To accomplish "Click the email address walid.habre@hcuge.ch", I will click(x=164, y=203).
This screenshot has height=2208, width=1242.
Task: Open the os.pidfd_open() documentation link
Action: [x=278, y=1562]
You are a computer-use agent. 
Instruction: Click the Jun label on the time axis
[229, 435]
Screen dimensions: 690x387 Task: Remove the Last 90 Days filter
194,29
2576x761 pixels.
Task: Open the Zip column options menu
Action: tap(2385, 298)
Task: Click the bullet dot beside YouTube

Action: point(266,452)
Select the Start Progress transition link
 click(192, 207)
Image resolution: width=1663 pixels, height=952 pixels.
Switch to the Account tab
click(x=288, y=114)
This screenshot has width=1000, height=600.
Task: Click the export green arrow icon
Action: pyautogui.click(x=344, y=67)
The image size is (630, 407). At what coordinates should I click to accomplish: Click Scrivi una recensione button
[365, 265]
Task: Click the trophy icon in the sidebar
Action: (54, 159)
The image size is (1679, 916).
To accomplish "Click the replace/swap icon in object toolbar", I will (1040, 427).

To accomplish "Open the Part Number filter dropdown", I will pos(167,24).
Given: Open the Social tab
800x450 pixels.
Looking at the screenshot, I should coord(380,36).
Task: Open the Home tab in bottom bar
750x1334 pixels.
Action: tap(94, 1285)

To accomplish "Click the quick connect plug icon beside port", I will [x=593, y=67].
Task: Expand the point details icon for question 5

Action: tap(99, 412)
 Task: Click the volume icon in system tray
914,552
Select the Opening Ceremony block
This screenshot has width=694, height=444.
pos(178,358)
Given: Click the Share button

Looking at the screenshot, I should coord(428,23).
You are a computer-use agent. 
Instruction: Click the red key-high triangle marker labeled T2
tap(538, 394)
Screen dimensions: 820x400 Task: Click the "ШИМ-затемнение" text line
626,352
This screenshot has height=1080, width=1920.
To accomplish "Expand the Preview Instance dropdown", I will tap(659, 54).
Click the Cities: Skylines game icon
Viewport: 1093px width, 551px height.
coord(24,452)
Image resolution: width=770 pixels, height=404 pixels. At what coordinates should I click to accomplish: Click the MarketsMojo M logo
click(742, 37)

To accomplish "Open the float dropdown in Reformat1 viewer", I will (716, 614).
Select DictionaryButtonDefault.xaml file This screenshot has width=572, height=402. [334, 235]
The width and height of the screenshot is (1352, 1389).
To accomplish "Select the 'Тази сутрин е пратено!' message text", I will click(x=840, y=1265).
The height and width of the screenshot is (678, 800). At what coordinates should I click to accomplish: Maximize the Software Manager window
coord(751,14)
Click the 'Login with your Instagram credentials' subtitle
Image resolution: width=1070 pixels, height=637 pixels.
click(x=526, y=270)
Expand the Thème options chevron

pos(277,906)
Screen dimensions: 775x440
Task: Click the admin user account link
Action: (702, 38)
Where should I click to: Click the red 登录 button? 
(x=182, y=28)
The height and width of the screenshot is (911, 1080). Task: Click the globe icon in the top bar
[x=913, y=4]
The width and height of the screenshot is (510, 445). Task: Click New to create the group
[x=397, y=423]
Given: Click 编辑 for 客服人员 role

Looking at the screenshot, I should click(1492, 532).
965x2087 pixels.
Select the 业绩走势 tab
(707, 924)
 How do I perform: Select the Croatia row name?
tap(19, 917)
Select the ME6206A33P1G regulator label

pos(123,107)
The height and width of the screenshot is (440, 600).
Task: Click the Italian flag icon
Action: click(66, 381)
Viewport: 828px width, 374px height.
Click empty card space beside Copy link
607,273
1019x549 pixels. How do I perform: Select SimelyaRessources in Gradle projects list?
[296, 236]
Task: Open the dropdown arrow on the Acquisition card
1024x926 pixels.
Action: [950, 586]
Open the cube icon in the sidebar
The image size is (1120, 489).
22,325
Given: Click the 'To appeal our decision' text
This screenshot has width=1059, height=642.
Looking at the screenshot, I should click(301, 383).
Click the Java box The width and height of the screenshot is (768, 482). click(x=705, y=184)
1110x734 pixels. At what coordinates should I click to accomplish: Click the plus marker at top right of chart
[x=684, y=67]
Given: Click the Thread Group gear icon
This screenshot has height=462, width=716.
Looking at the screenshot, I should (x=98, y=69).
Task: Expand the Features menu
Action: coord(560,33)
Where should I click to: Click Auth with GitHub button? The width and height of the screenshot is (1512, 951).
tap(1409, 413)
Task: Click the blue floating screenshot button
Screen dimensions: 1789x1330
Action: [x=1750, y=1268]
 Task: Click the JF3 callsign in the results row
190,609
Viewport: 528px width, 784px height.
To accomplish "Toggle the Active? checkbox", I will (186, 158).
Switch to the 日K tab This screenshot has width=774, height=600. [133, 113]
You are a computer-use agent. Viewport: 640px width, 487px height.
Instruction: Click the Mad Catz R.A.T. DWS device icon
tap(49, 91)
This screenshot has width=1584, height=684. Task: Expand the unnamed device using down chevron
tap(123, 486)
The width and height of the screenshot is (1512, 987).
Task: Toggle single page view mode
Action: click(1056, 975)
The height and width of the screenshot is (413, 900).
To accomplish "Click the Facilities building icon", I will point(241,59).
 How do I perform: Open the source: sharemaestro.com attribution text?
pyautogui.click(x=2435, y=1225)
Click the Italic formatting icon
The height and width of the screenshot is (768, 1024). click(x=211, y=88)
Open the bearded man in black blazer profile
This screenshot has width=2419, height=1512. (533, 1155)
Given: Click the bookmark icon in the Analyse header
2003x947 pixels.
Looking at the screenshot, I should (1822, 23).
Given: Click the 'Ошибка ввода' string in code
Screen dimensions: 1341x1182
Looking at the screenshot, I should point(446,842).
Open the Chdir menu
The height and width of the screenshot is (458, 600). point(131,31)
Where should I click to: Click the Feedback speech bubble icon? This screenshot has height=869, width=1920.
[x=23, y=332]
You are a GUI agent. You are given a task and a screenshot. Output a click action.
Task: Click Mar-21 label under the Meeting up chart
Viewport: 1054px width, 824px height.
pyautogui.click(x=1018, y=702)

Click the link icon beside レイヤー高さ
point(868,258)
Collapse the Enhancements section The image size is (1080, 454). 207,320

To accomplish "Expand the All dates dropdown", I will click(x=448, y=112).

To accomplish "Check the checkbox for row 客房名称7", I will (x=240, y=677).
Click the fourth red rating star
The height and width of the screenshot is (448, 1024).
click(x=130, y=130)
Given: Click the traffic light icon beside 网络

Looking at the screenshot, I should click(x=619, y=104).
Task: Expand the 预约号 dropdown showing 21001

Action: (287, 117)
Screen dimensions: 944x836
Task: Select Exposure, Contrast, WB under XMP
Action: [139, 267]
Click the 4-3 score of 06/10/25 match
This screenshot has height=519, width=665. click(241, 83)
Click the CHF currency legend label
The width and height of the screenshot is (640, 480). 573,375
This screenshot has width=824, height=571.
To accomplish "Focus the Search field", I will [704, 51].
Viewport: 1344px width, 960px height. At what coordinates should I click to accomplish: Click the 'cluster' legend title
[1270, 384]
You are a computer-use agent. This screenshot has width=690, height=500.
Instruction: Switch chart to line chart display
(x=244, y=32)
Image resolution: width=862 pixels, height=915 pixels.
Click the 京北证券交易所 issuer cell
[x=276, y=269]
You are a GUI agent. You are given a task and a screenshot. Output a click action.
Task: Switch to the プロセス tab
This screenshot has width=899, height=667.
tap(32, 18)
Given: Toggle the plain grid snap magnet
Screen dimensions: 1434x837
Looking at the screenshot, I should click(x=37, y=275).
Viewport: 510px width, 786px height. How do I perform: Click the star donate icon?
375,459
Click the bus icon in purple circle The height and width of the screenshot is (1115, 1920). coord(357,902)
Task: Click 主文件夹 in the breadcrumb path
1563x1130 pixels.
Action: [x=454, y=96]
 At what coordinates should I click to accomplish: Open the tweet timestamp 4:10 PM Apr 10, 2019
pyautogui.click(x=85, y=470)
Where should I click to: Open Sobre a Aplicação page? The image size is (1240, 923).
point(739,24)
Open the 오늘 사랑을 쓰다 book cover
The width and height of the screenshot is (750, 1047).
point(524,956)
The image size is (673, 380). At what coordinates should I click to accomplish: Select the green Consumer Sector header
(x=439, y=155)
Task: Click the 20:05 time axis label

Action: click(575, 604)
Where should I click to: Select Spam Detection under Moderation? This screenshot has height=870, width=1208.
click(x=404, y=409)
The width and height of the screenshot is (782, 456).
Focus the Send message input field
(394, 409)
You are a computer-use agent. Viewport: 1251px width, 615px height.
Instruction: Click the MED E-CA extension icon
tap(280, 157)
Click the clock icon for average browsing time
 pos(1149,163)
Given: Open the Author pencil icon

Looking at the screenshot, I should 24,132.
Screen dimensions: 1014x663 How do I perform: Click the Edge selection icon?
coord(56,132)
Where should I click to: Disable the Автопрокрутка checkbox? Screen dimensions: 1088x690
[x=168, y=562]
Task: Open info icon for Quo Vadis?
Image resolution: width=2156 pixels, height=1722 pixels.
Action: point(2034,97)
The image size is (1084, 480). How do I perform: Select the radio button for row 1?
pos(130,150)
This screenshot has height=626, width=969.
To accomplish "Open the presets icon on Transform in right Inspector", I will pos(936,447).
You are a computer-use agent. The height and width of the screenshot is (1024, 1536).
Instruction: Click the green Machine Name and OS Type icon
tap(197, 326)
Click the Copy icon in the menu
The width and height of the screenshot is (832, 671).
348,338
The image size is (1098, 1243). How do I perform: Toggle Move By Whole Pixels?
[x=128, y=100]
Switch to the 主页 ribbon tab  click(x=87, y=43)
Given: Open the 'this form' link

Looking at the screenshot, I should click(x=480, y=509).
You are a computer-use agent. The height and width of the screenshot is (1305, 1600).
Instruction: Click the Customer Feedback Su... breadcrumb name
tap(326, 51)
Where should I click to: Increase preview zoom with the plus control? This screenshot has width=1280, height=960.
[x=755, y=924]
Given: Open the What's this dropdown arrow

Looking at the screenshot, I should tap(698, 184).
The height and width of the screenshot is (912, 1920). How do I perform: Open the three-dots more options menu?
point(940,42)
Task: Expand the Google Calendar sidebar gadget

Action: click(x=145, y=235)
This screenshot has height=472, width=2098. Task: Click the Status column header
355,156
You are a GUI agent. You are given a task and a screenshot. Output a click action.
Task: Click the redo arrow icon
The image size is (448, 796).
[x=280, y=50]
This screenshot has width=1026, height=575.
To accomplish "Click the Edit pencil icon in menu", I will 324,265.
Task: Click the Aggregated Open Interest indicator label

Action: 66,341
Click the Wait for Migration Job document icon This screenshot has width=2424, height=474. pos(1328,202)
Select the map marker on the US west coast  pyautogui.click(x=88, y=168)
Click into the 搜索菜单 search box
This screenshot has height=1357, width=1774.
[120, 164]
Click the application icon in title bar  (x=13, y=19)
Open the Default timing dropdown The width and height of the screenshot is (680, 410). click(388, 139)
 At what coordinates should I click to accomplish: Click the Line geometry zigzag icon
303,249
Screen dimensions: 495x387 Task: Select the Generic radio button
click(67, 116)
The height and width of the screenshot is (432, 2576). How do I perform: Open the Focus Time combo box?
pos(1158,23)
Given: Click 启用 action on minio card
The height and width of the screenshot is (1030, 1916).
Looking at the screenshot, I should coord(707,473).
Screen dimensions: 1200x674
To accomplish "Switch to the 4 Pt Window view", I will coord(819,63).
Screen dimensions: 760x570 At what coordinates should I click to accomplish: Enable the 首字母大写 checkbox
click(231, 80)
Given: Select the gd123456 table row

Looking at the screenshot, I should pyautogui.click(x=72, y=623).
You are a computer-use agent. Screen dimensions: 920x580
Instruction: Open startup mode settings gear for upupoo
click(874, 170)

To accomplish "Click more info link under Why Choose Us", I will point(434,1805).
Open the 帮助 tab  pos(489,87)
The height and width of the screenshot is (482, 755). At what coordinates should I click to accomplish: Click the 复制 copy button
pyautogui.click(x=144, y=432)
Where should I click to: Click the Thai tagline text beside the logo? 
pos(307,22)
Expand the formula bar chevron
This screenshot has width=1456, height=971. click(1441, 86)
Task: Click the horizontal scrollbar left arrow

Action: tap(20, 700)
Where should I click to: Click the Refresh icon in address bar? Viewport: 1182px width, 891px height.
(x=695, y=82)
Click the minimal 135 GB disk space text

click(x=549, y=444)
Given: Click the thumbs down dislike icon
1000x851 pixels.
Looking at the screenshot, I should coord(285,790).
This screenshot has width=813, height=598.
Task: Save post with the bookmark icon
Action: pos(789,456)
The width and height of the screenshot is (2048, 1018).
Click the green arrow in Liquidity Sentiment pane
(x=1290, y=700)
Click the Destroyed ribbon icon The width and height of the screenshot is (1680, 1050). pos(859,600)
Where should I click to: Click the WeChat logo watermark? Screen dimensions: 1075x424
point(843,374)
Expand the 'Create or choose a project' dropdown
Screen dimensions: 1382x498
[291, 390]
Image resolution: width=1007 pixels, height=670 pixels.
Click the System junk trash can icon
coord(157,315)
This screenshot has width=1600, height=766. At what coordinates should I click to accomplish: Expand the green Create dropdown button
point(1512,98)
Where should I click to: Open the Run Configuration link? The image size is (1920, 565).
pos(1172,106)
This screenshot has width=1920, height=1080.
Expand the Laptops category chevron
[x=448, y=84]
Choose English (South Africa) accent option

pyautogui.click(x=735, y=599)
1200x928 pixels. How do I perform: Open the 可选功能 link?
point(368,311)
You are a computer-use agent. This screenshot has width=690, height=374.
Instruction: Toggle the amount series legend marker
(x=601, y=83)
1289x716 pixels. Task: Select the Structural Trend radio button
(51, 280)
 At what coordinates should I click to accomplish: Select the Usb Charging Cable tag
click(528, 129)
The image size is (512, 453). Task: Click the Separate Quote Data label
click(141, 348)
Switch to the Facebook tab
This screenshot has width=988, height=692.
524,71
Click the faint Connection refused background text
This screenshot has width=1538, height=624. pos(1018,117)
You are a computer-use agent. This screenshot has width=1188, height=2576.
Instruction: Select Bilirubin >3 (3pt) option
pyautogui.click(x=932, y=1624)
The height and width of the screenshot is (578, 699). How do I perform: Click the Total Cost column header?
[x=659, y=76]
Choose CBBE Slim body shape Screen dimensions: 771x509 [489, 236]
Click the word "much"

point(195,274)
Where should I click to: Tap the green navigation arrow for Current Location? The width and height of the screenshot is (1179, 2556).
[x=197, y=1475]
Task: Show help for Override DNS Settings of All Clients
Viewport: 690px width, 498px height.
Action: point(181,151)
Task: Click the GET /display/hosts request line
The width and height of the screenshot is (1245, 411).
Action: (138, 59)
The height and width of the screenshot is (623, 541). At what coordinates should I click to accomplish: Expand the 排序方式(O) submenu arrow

• **WHAT TO DO**
Only one stretch of the data above is needed. Restate it word for word, from the line containing "Given: Click 启用 action on minio card" through the line containing "This screenshot has width=1920, height=1080.", both ends included.

• **SOLUTION TO THE EXERCISE**
Given: Click 启用 action on minio card
The height and width of the screenshot is (1030, 1916).
Looking at the screenshot, I should coord(707,473).
Screen dimensions: 1200x674
To accomplish "Switch to the 4 Pt Window view", I will coord(819,63).
Screen dimensions: 760x570 At what coordinates should I click to accomplish: Enable the 首字母大写 checkbox
click(231, 80)
Given: Select the gd123456 table row

Looking at the screenshot, I should pyautogui.click(x=72, y=623).
You are a computer-use agent. Screen dimensions: 920x580
Instruction: Open startup mode settings gear for upupoo
click(874, 170)

To accomplish "Click more info link under Why Choose Us", I will point(434,1805).
Open the 帮助 tab  pos(489,87)
The height and width of the screenshot is (482, 755). At what coordinates should I click to accomplish: Click the 复制 copy button
pyautogui.click(x=144, y=432)
Where should I click to: Click the Thai tagline text beside the logo? 
pos(307,22)
Expand the formula bar chevron
This screenshot has width=1456, height=971. click(1441, 86)
Task: Click the horizontal scrollbar left arrow

Action: tap(20, 700)
Where should I click to: Click the Refresh icon in address bar? Viewport: 1182px width, 891px height.
(x=695, y=82)
Click the minimal 135 GB disk space text

click(x=549, y=444)
Given: Click the thumbs down dislike icon
1000x851 pixels.
Looking at the screenshot, I should coord(285,790).
This screenshot has width=813, height=598.
Task: Save post with the bookmark icon
Action: pos(789,456)
The width and height of the screenshot is (2048, 1018).
Click the green arrow in Liquidity Sentiment pane
(x=1290, y=700)
Click the Destroyed ribbon icon The width and height of the screenshot is (1680, 1050). pos(859,600)
Where should I click to: Click the WeChat logo watermark? Screen dimensions: 1075x424
point(843,374)
Expand the 'Create or choose a project' dropdown
Screen dimensions: 1382x498
[291, 390]
Image resolution: width=1007 pixels, height=670 pixels.
Click the System junk trash can icon
coord(157,315)
This screenshot has width=1600, height=766. At what coordinates should I click to accomplish: Expand the green Create dropdown button
point(1512,98)
Where should I click to: Open the Run Configuration link? The image size is (1920, 565).
pos(1172,106)
This screenshot has width=1920, height=1080.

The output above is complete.